What to work on: Reproduce each record verbatim, images excluded.
### Materials provided ###
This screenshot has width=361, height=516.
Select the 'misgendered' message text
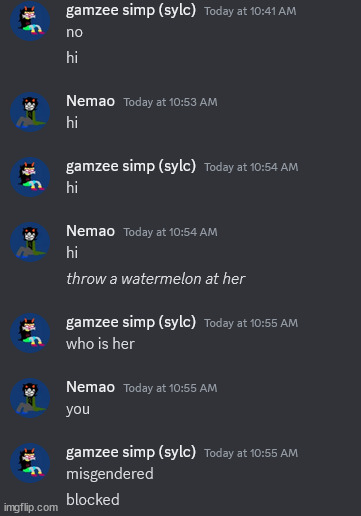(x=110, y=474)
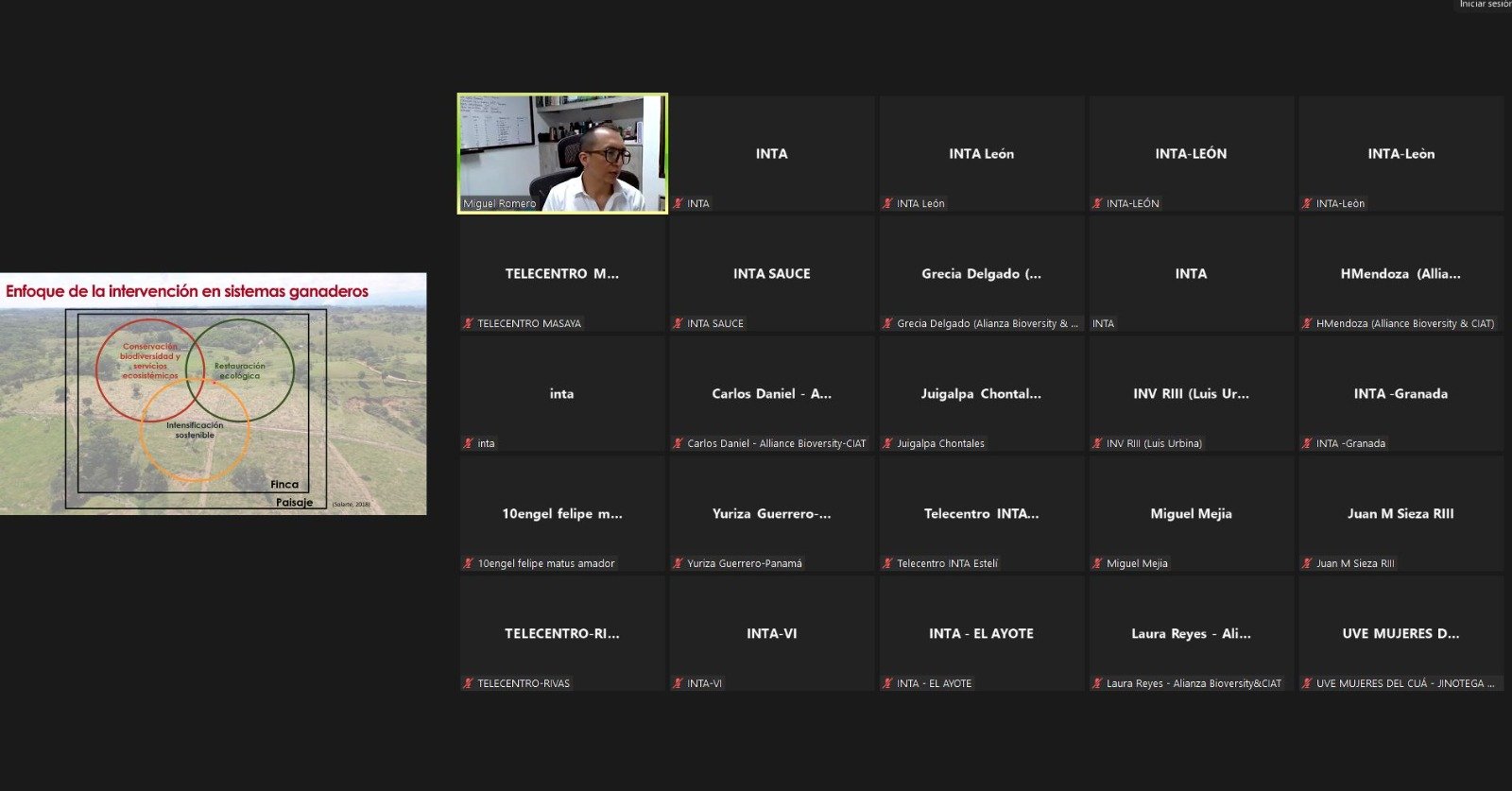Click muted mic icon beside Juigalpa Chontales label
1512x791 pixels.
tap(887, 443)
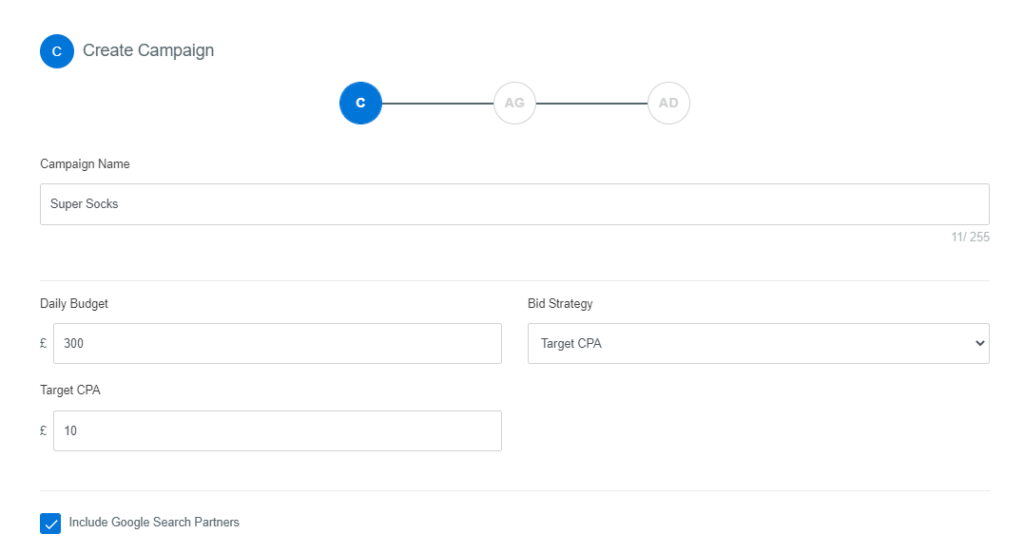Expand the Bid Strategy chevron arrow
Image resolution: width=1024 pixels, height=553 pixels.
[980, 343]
###
Final answer:
This screenshot has width=361, height=516.
Select the 'misgendered' message text
(x=110, y=474)
Click muted mic icon beside Juigalpa Chontales label
1512x791 pixels.
tap(887, 443)
Expand the Bid Strategy chevron arrow
Image resolution: width=1024 pixels, height=553 pixels.
[980, 343]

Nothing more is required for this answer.